Stored items:

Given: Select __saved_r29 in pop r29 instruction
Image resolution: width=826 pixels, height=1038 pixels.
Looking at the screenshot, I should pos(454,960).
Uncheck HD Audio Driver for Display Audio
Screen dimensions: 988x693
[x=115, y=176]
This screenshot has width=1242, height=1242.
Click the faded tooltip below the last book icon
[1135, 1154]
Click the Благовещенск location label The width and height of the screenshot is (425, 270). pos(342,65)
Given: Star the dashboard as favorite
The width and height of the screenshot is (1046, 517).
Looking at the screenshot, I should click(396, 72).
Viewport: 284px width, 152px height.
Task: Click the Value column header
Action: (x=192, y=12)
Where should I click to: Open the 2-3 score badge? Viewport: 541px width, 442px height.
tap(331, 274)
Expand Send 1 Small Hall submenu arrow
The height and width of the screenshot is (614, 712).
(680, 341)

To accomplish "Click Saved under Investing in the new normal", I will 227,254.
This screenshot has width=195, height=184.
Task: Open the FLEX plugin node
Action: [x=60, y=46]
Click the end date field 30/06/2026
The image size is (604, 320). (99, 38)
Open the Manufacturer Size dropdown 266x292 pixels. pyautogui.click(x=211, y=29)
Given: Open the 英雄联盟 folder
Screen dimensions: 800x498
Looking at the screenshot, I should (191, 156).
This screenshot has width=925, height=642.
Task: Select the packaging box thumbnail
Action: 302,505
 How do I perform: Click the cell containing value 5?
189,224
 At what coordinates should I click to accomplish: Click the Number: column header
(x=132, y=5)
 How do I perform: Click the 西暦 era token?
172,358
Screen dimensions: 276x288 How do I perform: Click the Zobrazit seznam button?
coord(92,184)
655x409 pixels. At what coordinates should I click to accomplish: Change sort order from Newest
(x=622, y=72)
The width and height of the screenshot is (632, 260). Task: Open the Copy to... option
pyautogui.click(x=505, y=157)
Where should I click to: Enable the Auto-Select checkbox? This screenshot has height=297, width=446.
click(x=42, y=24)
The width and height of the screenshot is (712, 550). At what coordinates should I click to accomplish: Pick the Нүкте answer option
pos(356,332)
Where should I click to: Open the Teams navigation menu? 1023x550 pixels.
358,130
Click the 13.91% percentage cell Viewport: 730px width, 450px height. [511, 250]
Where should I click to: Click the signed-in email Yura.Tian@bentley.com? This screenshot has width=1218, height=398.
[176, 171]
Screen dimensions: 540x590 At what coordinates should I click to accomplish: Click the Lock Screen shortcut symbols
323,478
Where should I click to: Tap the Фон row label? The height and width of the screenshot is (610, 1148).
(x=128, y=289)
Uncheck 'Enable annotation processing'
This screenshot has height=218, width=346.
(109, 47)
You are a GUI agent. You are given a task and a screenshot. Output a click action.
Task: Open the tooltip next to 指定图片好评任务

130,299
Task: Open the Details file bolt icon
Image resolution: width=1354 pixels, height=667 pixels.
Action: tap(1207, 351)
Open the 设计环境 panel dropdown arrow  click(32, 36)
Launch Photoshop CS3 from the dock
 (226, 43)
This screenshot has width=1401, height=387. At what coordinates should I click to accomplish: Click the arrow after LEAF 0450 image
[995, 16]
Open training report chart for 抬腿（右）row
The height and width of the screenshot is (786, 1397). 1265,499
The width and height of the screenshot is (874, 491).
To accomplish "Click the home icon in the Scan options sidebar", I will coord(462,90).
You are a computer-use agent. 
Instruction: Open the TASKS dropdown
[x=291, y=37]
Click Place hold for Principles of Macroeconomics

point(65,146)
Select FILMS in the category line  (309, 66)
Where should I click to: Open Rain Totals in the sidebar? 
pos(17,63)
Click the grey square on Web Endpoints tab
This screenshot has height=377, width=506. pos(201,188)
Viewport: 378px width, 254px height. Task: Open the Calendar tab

Work task: Write the entries again, exactly as they stand.

Solution to this task:
Given: Select __saved_r29 in pop r29 instruction
Image resolution: width=826 pixels, height=1038 pixels.
Looking at the screenshot, I should pos(454,960).
Uncheck HD Audio Driver for Display Audio
Screen dimensions: 988x693
[x=115, y=176]
This screenshot has width=1242, height=1242.
Click the faded tooltip below the last book icon
[1135, 1154]
Click the Благовещенск location label The width and height of the screenshot is (425, 270). pos(342,65)
Given: Star the dashboard as favorite
The width and height of the screenshot is (1046, 517).
Looking at the screenshot, I should click(396, 72).
Viewport: 284px width, 152px height.
Task: Click the Value column header
Action: (x=192, y=12)
Where should I click to: Open the 2-3 score badge? Viewport: 541px width, 442px height.
tap(331, 274)
Expand Send 1 Small Hall submenu arrow
The height and width of the screenshot is (614, 712).
(680, 341)

To accomplish "Click Saved under Investing in the new normal", I will 227,254.
This screenshot has width=195, height=184.
Task: Open the FLEX plugin node
Action: [x=60, y=46]
Click the end date field 30/06/2026
The image size is (604, 320). (99, 38)
Open the Manufacturer Size dropdown 266x292 pixels. pyautogui.click(x=211, y=29)
Given: Open the 英雄联盟 folder
Screen dimensions: 800x498
Looking at the screenshot, I should (191, 156).
This screenshot has width=925, height=642.
Task: Select the packaging box thumbnail
Action: 302,505
 How do I perform: Click the cell containing value 5?
189,224
 At what coordinates should I click to accomplish: Click the Number: column header
(x=132, y=5)
 How do I perform: Click the 西暦 era token?
172,358
Screen dimensions: 276x288 How do I perform: Click the Zobrazit seznam button?
coord(92,184)
655x409 pixels. At what coordinates should I click to accomplish: Change sort order from Newest
(x=622, y=72)
The width and height of the screenshot is (632, 260). Task: Open the Copy to... option
pyautogui.click(x=505, y=157)
Where should I click to: Enable the Auto-Select checkbox? This screenshot has height=297, width=446.
click(x=42, y=24)
The width and height of the screenshot is (712, 550). At what coordinates should I click to accomplish: Pick the Нүкте answer option
pos(356,332)
Where should I click to: Open the Teams navigation menu? 1023x550 pixels.
358,130
Click the 13.91% percentage cell Viewport: 730px width, 450px height. [511, 250]
Where should I click to: Click the signed-in email Yura.Tian@bentley.com? This screenshot has width=1218, height=398.
[176, 171]
Screen dimensions: 540x590 At what coordinates should I click to accomplish: Click the Lock Screen shortcut symbols
323,478
Where should I click to: Tap the Фон row label? The height and width of the screenshot is (610, 1148).
(x=128, y=289)
Uncheck 'Enable annotation processing'
This screenshot has height=218, width=346.
(109, 47)
You are a GUI agent. You are given a task and a screenshot. Output a click action.
Task: Open the tooltip next to 指定图片好评任务

130,299
Task: Open the Details file bolt icon
Image resolution: width=1354 pixels, height=667 pixels.
Action: tap(1207, 351)
Open the 设计环境 panel dropdown arrow  click(32, 36)
Launch Photoshop CS3 from the dock
 (226, 43)
This screenshot has width=1401, height=387. At what coordinates should I click to accomplish: Click the arrow after LEAF 0450 image
[995, 16]
Open training report chart for 抬腿（右）row
The height and width of the screenshot is (786, 1397). 1265,499
The width and height of the screenshot is (874, 491).
To accomplish "Click the home icon in the Scan options sidebar", I will coord(462,90).
You are a computer-use agent. 
Instruction: Open the TASKS dropdown
[x=291, y=37]
Click Place hold for Principles of Macroeconomics

point(65,146)
Select FILMS in the category line  (309, 66)
Where should I click to: Open Rain Totals in the sidebar? 
pos(17,63)
Click the grey square on Web Endpoints tab
This screenshot has height=377, width=506. pos(201,188)
Viewport: 378px width, 254px height. Task: Open the Calendar tab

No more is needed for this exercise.